This work addresses the challenge of accurately localizing target segments in long videos using text queries, a task hindered by existing methods’ neglect of caption context and temporal motion dynamics. To overcome this limitation, we propose a two-stage framework: first, a large language model generates short auxiliary video clips conditioned on captions to serve as temporal priors; second, a multimodal controllable Mamba network fuses query semantics with these priors for precise and efficient localization. Our approach innovatively integrates caption-guided video generation with temporal prior enhancement and introduces a video-guided gating mechanism to strengthen Mamba’s capacity for modeling long sequences. Evaluated on the TVR benchmark, our method significantly outperforms state-of-the-art approaches, achieving higher recall on long sequences while reducing computational overhead.

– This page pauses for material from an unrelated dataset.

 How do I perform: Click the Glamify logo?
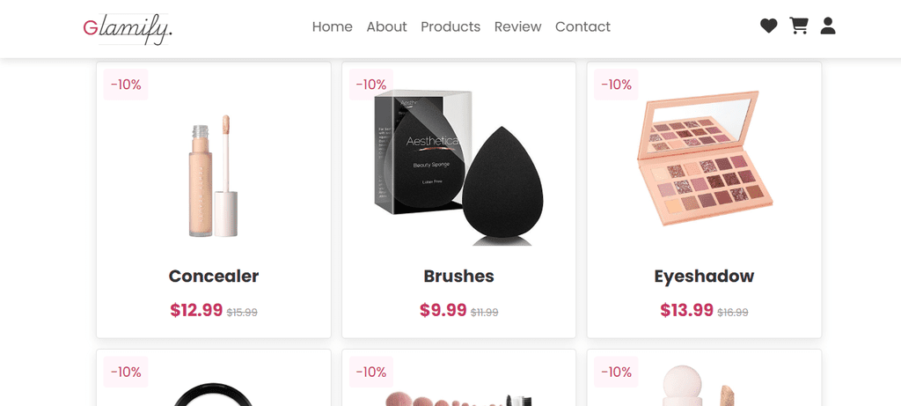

Text-driven video moment retrieval (VMR) remains challenging due to limited capture of hidden temporal dynamics in untrimmed videos, leading to imprecise grounding in long sequences. Traditional methods rely on natural language queries (NLQs) or static image augmentations, overlooking motion sequences and suffering from high computational costs in Transformer-based architectures. Existing approaches fail to integrate subtitle contexts and generated temporal priors effectively, we therefore propose a novel two-stage framework for enhanced temporal grounding. In the first stage, LLM-guided subtitle matching identifies relevant textual cues from video subtitles, fused with the query to generate auxiliary short videos via text-to-video models, capturing implicit motion information as temporal priors. In the second stage, augmented queries are processed through a multi-modal controlled Mamba network, extending text-controlled selection with video-guided gating for efficient fusion of generated priors and long sequences while filtering noise. Our framework is agnostic to base retrieval models and widely applicable for multimodal VMR. Experimental evaluations on the TVR benchmark demonstrate significant improvements over state-of-the-art methods, including reduced computational overhead and higher recall in long-sequence grounding.